Para Cortés, a ação dos grupos de extrema direita "é globalizada". Figuras como a do norte-americano Steve Bannon, principal assessor de Donald Trump, influenciam os bolsonaristas ou mesmo os militantes do Partido Republicano do Chile (ultradireita), grupo liderado por José Antonio Kast, derrotado por Boric no segundo turno das eleições para a presidência em dezembro de 2021.
"O Partido Republicano [do Chile] rapidamente reconheceu Bolsonaro como uma referência. E isso desde o primeiro momento, até o fim de seu governo. Houve até vários deputados republicanos que foram ao segundo turno no Brasil para expressar seu apoio a ele. Isso ocorre porque claramente há uma coincidência ideológica", acrescentou.
Cortés explicou que há um repertório político comum nesses grupos, uma estratégia discursiva, mas também "há certas ações" como as realizadas pelo Team Patriota.
"É muito parecido com o modus operandi que Bolsonaro utilizou não só durante seu governo, mas também na construção de sua própria carreira. Ou seja, são pautas bastante ultraconservadoras e extremistas, que procuram chamar a atenção por um lado e aos poucos ir normalizando esse tipo de posicionamento", disse.

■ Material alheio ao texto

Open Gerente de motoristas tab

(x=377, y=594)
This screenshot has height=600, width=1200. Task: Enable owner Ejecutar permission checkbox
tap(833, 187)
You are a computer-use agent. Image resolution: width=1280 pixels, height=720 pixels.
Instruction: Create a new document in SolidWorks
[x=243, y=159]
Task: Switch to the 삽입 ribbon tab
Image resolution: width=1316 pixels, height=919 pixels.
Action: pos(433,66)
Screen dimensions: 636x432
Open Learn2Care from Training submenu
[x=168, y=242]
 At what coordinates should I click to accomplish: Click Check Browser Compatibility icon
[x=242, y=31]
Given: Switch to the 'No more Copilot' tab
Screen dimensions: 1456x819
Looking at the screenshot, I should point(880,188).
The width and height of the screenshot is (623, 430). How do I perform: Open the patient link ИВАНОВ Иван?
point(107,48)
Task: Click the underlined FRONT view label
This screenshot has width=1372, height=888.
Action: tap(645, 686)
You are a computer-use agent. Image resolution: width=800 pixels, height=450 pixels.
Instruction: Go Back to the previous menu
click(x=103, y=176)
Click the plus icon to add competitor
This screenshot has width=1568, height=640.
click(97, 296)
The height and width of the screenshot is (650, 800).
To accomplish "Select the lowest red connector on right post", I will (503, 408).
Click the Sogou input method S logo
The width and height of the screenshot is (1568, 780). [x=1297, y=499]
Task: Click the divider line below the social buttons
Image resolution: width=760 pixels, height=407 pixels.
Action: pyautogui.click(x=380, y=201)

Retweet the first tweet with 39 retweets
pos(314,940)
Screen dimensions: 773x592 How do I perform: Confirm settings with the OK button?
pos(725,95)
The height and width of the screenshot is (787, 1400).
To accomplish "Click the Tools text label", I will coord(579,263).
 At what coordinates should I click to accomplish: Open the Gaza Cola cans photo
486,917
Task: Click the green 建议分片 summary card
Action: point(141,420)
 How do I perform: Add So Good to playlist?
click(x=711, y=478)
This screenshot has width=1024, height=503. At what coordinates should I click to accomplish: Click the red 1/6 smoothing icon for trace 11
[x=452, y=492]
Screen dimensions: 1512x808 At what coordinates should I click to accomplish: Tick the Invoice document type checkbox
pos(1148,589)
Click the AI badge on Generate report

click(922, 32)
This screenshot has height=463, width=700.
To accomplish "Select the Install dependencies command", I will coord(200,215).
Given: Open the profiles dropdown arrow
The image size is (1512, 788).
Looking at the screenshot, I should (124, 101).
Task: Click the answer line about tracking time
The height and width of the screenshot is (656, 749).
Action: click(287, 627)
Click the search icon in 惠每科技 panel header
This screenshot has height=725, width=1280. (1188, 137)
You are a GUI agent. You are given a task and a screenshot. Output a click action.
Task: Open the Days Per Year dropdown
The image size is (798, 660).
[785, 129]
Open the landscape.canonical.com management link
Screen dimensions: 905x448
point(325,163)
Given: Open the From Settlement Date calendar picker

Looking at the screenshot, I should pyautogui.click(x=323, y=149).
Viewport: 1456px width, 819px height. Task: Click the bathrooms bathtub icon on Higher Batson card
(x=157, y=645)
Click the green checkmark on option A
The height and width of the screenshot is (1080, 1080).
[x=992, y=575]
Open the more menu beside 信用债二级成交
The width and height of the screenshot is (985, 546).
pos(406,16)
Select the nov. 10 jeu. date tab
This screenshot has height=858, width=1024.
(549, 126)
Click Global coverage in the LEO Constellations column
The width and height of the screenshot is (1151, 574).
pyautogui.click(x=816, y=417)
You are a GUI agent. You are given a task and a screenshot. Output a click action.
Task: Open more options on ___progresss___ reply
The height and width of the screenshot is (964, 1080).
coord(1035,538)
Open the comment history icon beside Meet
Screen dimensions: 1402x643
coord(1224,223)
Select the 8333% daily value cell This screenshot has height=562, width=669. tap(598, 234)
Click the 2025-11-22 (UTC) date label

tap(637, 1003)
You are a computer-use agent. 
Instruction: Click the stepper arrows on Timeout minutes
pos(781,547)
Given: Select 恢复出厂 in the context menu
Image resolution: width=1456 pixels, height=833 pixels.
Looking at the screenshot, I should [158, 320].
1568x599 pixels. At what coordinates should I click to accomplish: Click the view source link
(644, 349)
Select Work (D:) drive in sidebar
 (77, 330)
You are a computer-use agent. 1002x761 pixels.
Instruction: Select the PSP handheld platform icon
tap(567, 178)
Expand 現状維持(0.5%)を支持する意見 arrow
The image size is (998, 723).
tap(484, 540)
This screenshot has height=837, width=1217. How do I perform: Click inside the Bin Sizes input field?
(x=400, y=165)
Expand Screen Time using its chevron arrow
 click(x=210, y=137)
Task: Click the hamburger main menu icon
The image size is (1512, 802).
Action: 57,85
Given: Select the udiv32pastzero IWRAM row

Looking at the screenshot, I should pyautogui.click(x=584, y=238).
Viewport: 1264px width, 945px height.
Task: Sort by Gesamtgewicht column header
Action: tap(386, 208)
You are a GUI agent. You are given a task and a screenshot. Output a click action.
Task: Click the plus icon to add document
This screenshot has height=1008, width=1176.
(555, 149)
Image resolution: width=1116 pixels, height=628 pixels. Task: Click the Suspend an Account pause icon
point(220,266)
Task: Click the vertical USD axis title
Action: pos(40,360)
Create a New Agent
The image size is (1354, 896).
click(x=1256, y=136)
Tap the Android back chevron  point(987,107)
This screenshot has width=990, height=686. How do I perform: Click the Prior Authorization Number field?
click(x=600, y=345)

"É muito importante não normalizar este tipo de ações como as que agora se tornaram comuns no Chile com as ameaças do Team Patriota. É muito importante que o mundo político estabeleça um cordão sanitário que impeça que isso continue se normalizando e posteriormente crescer a ponto de se tornar uma opção real de poder para esse tipo de grupos, como é o caso do Brasil", alertou.